Eines der Hauptargumente besonders junger Leute ist: " Ich kriege nicht soviel Taschengeld" bzw. "Ich verdiene in der Lehre so wenig". Wenn man sich dieses Argument dann etwas durch den Kopf gehen lässt, wird es schon etwas fadenscheinig. Heisst das dann auch, dass ich darum in einem Kleiderladen Sachen mitgehen lasse, weil ich sie mir nicht leisten kann ? Oder CD's bei Mediamarkt ? Warum ist dort die Hemmschwelle viel höher ? Versuch einer Erklärung:
Erstens, es ist per Gesetz illegal. Aber das ist Musik von File-Sharing Sites herunter zu laden doch auch ? Überraschung, nicht in der Schweiz! Der Handel und das Weiterverbreiten ist illegal, das Herunterladen nicht, wie auch kürzlich die gegenüber Künstlerbelangen absolut blinde Regierung erneut bewies, indem sie diesen Missstand erneut bestätigte.

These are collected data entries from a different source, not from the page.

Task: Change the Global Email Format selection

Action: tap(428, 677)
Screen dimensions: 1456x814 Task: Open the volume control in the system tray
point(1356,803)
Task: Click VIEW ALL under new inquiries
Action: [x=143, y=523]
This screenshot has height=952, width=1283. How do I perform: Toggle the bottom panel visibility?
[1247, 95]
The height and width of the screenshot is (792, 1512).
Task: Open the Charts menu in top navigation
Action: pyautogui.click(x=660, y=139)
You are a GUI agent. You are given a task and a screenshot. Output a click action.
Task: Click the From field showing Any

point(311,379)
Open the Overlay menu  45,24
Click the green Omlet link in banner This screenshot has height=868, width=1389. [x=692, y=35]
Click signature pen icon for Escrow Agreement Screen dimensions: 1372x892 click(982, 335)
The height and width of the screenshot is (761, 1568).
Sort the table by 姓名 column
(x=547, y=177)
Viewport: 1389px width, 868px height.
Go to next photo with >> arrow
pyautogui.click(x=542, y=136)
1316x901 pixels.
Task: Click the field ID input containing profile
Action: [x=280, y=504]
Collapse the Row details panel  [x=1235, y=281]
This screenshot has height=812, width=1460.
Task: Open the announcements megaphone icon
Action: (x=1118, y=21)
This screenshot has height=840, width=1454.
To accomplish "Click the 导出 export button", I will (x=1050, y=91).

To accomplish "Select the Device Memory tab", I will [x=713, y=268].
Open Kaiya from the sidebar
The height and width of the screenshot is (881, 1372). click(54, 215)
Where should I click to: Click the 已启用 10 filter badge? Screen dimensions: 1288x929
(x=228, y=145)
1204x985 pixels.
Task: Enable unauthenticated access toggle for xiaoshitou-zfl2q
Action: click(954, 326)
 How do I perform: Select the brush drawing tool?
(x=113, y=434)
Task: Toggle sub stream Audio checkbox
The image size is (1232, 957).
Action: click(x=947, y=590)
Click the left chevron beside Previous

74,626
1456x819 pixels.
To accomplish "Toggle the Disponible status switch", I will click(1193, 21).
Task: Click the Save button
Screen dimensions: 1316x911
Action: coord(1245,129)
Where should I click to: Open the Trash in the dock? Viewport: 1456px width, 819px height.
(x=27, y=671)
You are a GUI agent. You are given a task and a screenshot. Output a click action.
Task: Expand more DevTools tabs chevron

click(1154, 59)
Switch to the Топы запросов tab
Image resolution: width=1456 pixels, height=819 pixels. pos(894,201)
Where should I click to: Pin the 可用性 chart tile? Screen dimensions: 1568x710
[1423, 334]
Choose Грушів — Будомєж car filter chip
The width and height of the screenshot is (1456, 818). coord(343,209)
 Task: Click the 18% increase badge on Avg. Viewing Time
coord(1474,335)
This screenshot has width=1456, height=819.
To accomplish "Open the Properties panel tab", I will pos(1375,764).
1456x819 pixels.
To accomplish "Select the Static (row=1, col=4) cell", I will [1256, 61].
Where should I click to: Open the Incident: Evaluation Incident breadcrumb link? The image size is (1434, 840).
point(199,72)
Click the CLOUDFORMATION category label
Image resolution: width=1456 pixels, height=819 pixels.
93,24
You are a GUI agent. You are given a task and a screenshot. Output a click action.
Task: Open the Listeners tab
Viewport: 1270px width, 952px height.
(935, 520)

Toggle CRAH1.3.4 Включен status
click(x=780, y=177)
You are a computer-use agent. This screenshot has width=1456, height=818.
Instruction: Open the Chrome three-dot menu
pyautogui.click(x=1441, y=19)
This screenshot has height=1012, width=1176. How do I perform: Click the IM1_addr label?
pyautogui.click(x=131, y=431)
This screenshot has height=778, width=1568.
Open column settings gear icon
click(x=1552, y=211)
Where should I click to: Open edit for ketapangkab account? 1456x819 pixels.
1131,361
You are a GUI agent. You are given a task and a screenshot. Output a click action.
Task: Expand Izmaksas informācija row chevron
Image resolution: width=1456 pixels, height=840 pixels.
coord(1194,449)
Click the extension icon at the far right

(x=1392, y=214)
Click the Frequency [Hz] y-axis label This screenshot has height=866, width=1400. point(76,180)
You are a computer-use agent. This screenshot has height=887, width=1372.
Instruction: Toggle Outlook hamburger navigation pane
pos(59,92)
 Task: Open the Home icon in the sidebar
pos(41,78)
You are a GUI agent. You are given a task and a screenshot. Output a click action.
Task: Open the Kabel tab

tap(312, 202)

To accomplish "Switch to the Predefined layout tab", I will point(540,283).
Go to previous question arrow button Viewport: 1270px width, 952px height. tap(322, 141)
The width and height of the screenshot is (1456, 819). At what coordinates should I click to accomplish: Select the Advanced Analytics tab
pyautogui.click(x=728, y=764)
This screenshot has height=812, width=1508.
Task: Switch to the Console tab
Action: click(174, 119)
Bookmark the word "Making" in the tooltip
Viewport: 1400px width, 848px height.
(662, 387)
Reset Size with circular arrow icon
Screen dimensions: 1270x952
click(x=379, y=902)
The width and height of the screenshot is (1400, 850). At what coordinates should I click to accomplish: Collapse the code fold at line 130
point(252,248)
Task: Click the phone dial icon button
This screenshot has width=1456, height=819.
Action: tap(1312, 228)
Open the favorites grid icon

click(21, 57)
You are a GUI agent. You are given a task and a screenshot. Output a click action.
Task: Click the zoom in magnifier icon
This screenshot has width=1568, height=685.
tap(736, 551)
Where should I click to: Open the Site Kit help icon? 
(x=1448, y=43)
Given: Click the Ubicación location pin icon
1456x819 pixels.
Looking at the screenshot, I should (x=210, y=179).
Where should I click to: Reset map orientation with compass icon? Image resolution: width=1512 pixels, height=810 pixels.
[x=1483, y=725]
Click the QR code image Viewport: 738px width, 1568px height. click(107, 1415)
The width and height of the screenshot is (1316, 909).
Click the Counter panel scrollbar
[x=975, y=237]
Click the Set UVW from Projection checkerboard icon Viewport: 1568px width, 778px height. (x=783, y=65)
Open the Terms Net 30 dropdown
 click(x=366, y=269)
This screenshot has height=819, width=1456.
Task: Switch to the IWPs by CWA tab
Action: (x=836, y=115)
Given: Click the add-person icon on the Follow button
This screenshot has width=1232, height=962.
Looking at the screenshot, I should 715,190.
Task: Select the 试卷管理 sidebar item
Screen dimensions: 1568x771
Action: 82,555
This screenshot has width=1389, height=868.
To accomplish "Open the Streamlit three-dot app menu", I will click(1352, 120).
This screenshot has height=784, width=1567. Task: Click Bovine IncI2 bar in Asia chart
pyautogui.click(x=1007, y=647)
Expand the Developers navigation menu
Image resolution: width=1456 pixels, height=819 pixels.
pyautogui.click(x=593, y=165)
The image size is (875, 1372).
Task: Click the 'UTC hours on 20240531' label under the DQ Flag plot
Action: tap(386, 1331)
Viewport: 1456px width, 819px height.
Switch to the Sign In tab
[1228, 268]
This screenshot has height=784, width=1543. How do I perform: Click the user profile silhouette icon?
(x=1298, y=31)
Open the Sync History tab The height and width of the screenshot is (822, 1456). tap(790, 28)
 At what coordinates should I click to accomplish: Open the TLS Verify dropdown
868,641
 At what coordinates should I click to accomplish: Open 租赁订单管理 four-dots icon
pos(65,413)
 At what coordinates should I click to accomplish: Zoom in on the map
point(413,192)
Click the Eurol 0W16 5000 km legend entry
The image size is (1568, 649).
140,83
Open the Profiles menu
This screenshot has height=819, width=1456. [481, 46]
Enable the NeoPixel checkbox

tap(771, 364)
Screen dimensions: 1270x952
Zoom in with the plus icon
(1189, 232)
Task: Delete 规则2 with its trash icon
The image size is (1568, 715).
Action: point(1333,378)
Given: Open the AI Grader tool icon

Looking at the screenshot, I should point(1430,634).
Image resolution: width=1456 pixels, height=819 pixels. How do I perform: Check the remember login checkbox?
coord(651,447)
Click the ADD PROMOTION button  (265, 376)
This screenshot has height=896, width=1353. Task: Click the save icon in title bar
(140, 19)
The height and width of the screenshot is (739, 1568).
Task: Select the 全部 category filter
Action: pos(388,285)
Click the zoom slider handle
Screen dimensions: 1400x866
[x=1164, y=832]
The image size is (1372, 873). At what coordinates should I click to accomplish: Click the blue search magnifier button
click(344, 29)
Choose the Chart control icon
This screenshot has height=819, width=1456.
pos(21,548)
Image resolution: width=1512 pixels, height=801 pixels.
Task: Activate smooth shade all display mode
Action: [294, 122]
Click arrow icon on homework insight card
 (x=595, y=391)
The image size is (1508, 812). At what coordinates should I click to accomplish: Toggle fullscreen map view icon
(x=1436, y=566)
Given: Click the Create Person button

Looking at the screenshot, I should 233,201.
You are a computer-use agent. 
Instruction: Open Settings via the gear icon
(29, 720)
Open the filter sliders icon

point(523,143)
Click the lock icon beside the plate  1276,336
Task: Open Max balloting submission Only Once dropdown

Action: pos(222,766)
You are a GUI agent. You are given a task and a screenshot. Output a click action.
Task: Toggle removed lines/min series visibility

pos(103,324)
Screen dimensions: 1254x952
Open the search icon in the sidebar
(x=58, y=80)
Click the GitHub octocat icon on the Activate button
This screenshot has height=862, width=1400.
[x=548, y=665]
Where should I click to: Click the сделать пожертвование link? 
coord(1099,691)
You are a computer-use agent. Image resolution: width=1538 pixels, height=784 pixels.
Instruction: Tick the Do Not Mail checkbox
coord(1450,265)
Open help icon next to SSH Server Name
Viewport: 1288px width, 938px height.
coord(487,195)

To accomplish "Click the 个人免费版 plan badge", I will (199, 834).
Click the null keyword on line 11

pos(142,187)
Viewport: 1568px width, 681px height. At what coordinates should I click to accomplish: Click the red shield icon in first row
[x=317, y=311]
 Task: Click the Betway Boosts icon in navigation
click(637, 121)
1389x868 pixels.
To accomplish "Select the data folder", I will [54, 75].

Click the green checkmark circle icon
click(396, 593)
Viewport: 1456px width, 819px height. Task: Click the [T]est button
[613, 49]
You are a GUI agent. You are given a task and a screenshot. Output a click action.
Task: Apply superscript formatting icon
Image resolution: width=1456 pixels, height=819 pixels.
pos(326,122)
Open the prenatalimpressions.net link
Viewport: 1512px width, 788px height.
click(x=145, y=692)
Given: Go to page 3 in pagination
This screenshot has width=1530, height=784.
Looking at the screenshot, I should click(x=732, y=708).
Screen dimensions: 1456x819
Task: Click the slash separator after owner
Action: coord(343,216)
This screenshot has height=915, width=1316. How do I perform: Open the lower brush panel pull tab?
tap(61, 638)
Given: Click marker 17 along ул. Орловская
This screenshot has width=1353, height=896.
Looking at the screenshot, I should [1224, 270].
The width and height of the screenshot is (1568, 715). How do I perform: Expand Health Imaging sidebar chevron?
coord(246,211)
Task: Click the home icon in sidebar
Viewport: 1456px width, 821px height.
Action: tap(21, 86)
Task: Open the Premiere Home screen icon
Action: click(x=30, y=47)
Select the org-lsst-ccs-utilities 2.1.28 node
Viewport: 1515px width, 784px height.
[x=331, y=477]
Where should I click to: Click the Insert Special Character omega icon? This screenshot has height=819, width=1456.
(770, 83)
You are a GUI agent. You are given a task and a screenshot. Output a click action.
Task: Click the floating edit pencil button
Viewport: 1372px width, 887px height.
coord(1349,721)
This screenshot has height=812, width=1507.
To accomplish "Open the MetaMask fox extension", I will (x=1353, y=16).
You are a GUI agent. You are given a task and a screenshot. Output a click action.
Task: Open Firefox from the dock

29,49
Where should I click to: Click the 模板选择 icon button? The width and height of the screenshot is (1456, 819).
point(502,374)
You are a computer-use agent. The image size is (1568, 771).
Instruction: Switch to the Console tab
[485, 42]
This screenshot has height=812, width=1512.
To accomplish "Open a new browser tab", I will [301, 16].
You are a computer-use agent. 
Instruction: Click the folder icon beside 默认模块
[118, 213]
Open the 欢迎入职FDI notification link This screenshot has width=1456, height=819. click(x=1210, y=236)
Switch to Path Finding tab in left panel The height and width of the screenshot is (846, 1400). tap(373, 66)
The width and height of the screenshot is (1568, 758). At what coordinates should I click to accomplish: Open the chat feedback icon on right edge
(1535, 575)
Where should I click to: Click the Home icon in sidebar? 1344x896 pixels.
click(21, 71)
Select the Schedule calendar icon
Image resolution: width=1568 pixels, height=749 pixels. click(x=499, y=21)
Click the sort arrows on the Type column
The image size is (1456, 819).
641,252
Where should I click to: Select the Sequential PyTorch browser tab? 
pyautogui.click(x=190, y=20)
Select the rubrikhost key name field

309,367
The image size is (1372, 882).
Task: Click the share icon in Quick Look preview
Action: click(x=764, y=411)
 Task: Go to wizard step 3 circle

Zweitens, Die Ware ist gegen Diebstahl gesichert. Das geht doch auch bei Musik, oder ? Eigentlich schon, da sich aber die Unternehmen der Musikindustrie mit selten umständlichen und kundenunfreundlichen Lösungen überboten haben (Stichwort DRM), haben sie schlussendlich kapituliert und fast jeder Online-Anbieter von Musik ist inzwischen dazu übergegangen, den Kopierschutz ganz oder teilweise aufzuheben. Das betrifft aber nur die kommerziell angebotenen Stücke. Die Millionen von privat kopierten und ins Netz gestellten Songs sind frei und einfach verfügbar, jedes Kind hat die Möglichkeit, sich diese Songs herunter zu laden.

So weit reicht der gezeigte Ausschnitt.